- Required action -
Write out exactly the lines from the one containing "You are a computer-use" through the last line of the records below, both included, and leave out any pictures.

━━━━━━━━━━━━━━━━━━━━━━━━━━━━━━

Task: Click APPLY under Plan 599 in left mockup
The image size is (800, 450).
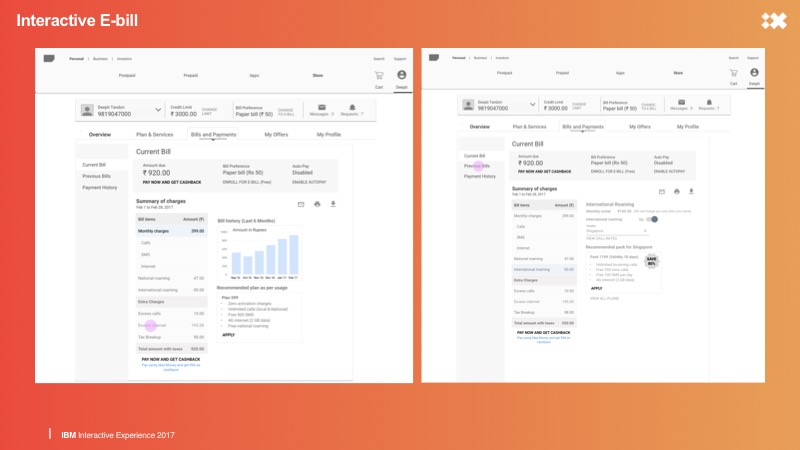Action: 228,335
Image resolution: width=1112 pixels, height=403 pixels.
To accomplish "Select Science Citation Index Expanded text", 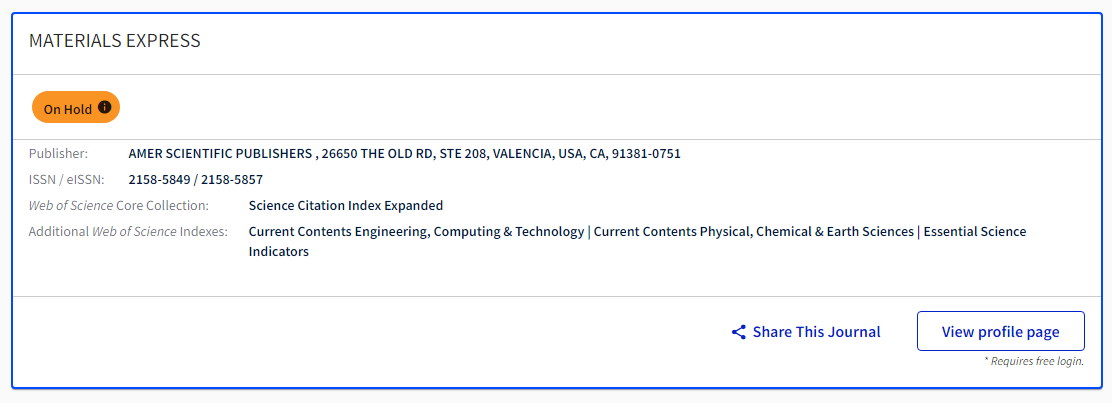I will point(346,206).
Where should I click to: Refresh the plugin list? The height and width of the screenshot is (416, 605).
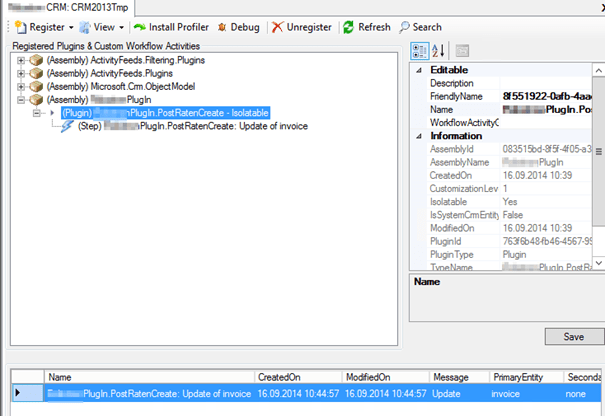[x=367, y=27]
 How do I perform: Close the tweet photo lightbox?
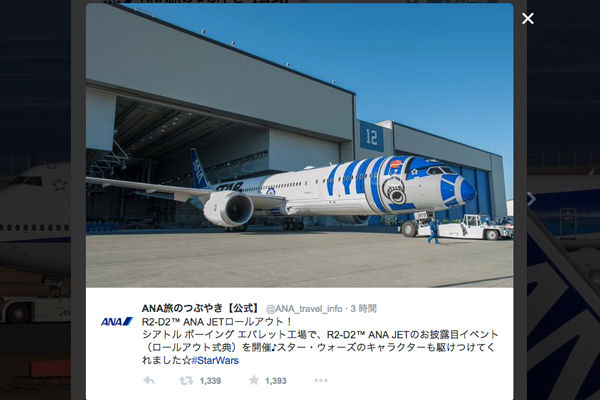pyautogui.click(x=528, y=18)
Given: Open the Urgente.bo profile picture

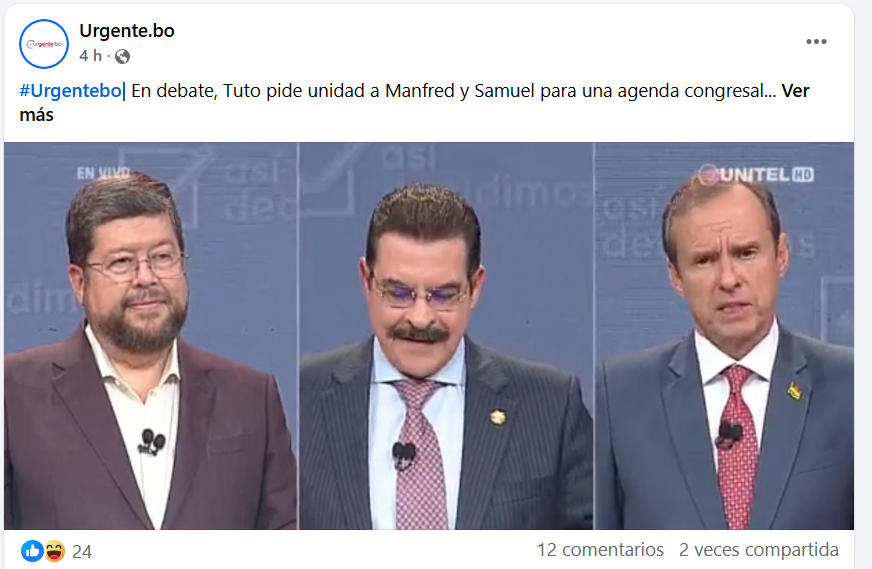Looking at the screenshot, I should coord(44,44).
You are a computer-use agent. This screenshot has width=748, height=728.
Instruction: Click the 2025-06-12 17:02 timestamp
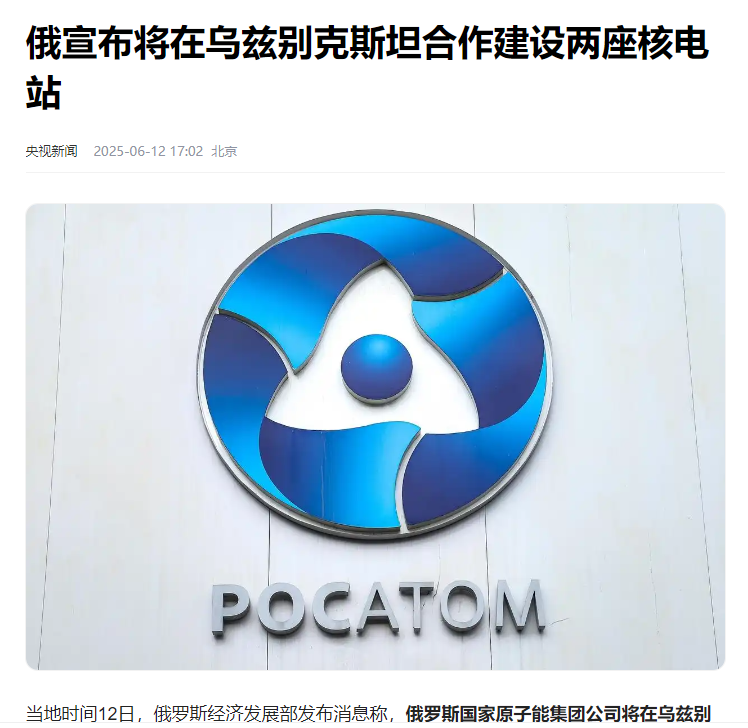[x=148, y=151]
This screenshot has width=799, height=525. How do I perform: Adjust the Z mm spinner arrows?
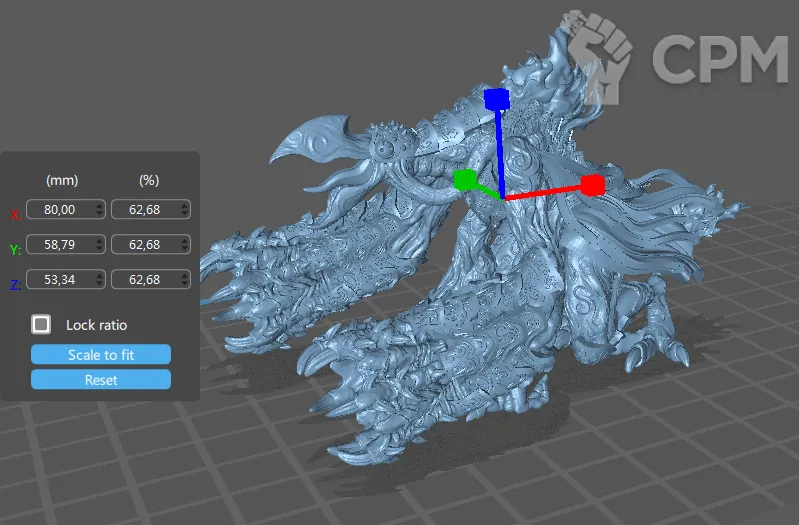coord(98,279)
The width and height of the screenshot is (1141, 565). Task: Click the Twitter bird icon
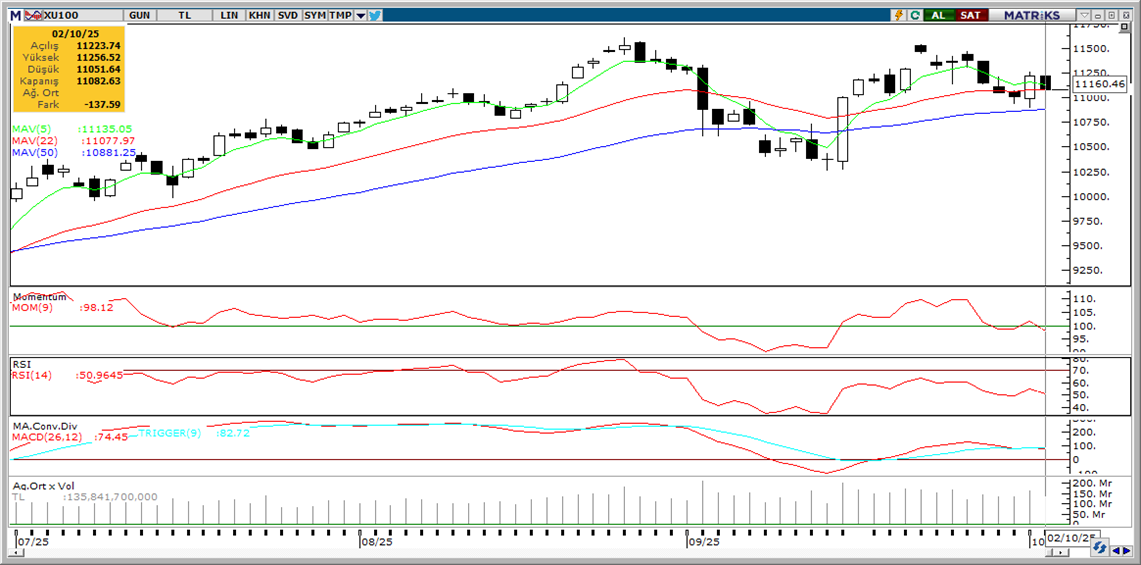pos(374,15)

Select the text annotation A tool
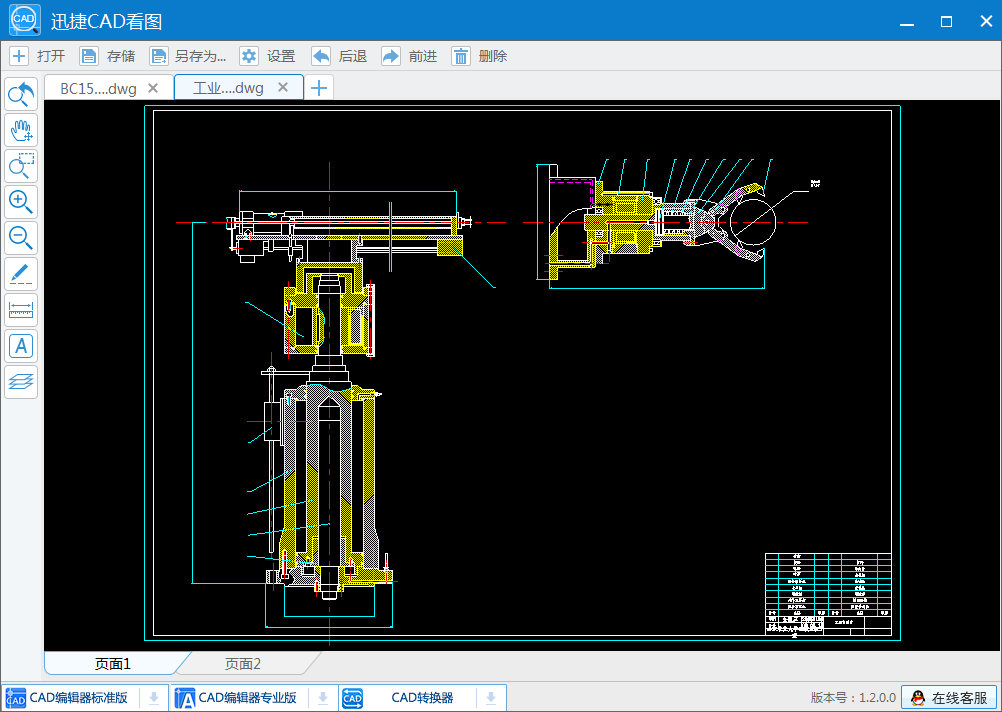pos(21,346)
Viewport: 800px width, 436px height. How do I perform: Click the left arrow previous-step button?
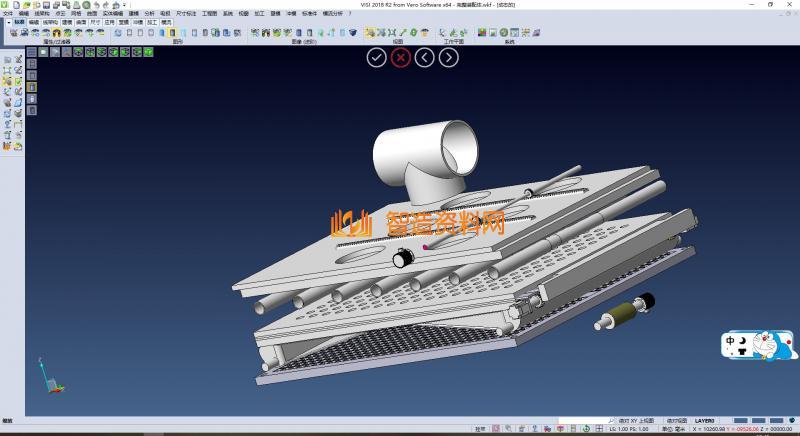click(425, 57)
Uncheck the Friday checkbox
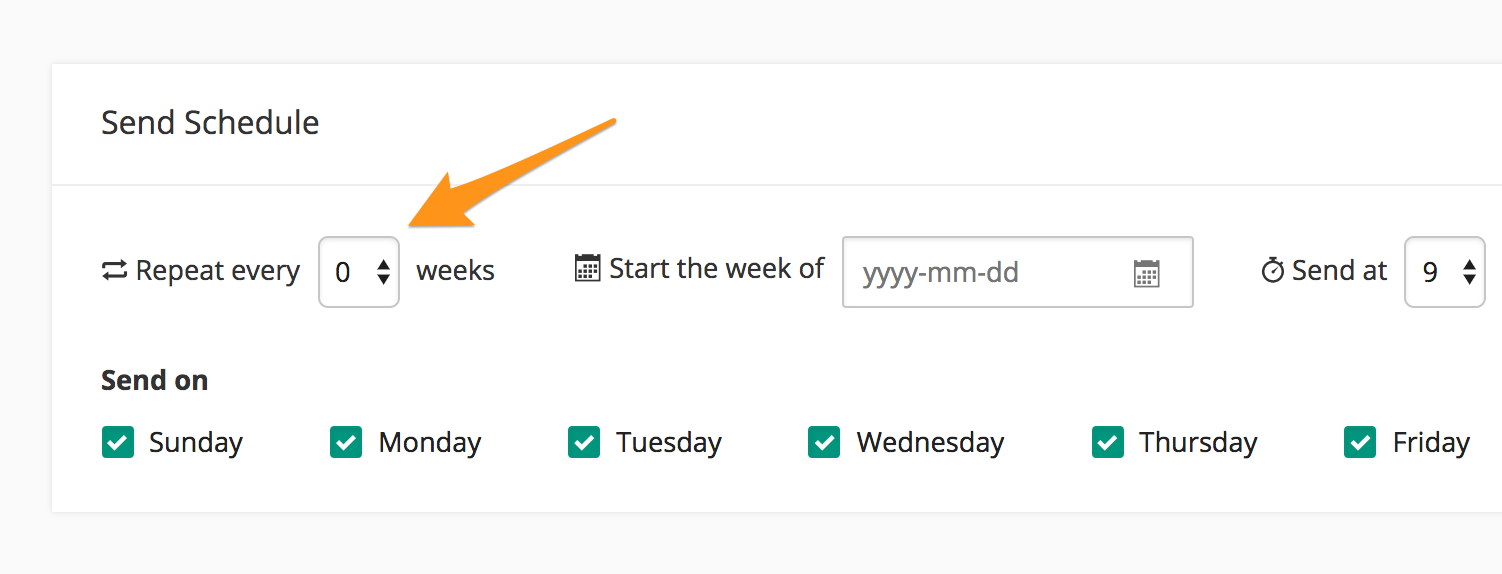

━━━━━━━━━━━━━━━━━━━━━━━━━━━━━━

- Answer to the problem -
You are a computer-use agent. This screenshot has width=748, height=728.
Instruction: Click the 2025-06-12 17:02 timestamp
[x=148, y=151]
This screenshot has width=799, height=525. How do I perform: Adjust the Z mm spinner arrows?
coord(98,279)
The width and height of the screenshot is (1141, 565). Task: Click the Twitter bird icon
pos(374,15)

Select the text annotation A tool
pos(21,346)
Viewport: 800px width, 436px height. How do I perform: Click the left arrow previous-step button?
click(425, 57)
Uncheck the Friday checkbox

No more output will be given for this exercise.